Spinnen werden für die Medizin gemolken
Die Forschungsergebnisse von Anna Bartz im Aquazoo zeigen: Spinnenseide eignet sich ideal für die Gewebe-Rekonstruktion.
STOCKUM Seit über einem Jahr haben die Seidenspinnen im Aquazoo eine besondere Aufgabe: Sie produzieren Spinnenseide für die medizinische Forschung. Dafür werden sie regelmäßig von Anna Bartz „gemolken“. Die Wissenschaftlerin erforscht im Rahmen ihrer Doktorarbeit in der Klinik für Orthopädie und Unfallchirurgie des Universitätsklinikums Bonn die Einsatzfähigkeit von Spinnenseide zur Herstellung von Knochen- und Knorpelersatzmaterial.

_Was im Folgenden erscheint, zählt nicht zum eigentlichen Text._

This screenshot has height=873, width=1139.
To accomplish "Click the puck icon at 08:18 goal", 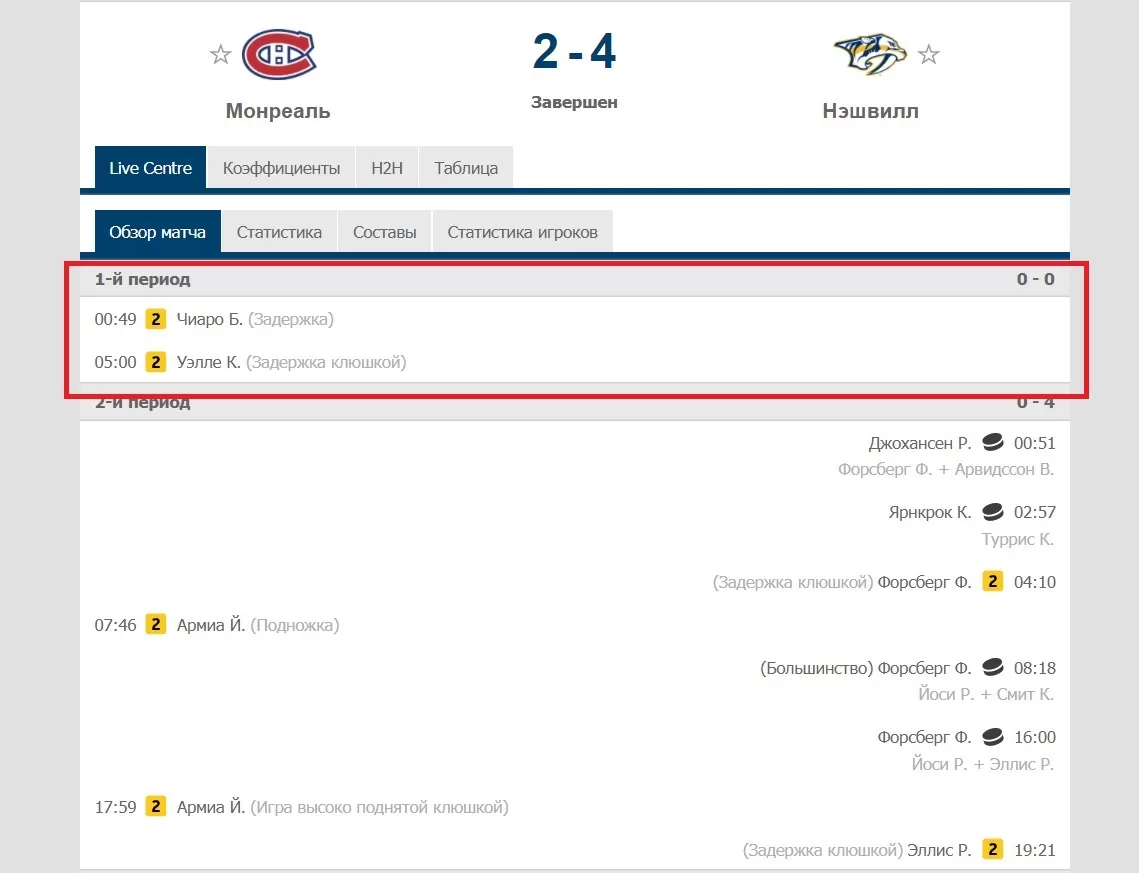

„Während sich in den letzten Jahren die OP-Technik stark weiterentwickelt hat, mangelt es nach wie vor an biologischem Knochenersatz zur Implantation. Rund 15 Prozent aller Patienten benötigen nach Operationen aufgrund von Unfällen oder Tumoren Knochen- oder Knorpelersatz“, erklärt Bartz ihren Studienansatz. „Bisher wird das nötige Ersatzmaterial aus gesundem Knochen oder Knorpel des Patienten entnommen. Dabei besteht das Risiko von Wundinfektionen. Andere Verfahren nutzen Gewebeentnahmen von Toten oder Rindern. Auch das ist suboptimal, da hierbei die typischen Eigenschaften der Knochenzellen verlorengehen.“
Die robusten Seidenfäden, mit denen sich Spinnen abseilen und die Bartz durch das „Melken“mit einer selbst entwickelten Spule gewinnt, besitzen hingegen gleich mehrere Eigenschaften, die sie für biomedizinische Anwendungen als Zellersatz interessant machen: Sie sind chemisch äußerst stabil, elastisch, sehr robust, ultraleicht und dennoch zugfester als Stahl. „Zudem ist Spinnenseide gut verträglich und wird daher vom Körper nicht abgestoßen“, so Bartz. Über Crowdfunding hatte Anna Bartz 2019 Forschungsgelder in Höhe von 17.000 Euro als Anschubfinanzierung ihres Projekts erhalten. Damit konnte sie umfassende Analysen der Spinnenseide unter dem Rasterelektronenmikroskop durchführen, die Seide optimieren und ein Spinnenseide-Webrahmengerüst zur Anzucht der Zellkulturen entwickeln. Zudem hat sie verschiedene Spinnenseiden auf ihre Eignung für die Zellkultur untersucht und dabei unter anderem die Spinnenseide der Goldenen Radnetzspinne als besonders geeignet identifiziert.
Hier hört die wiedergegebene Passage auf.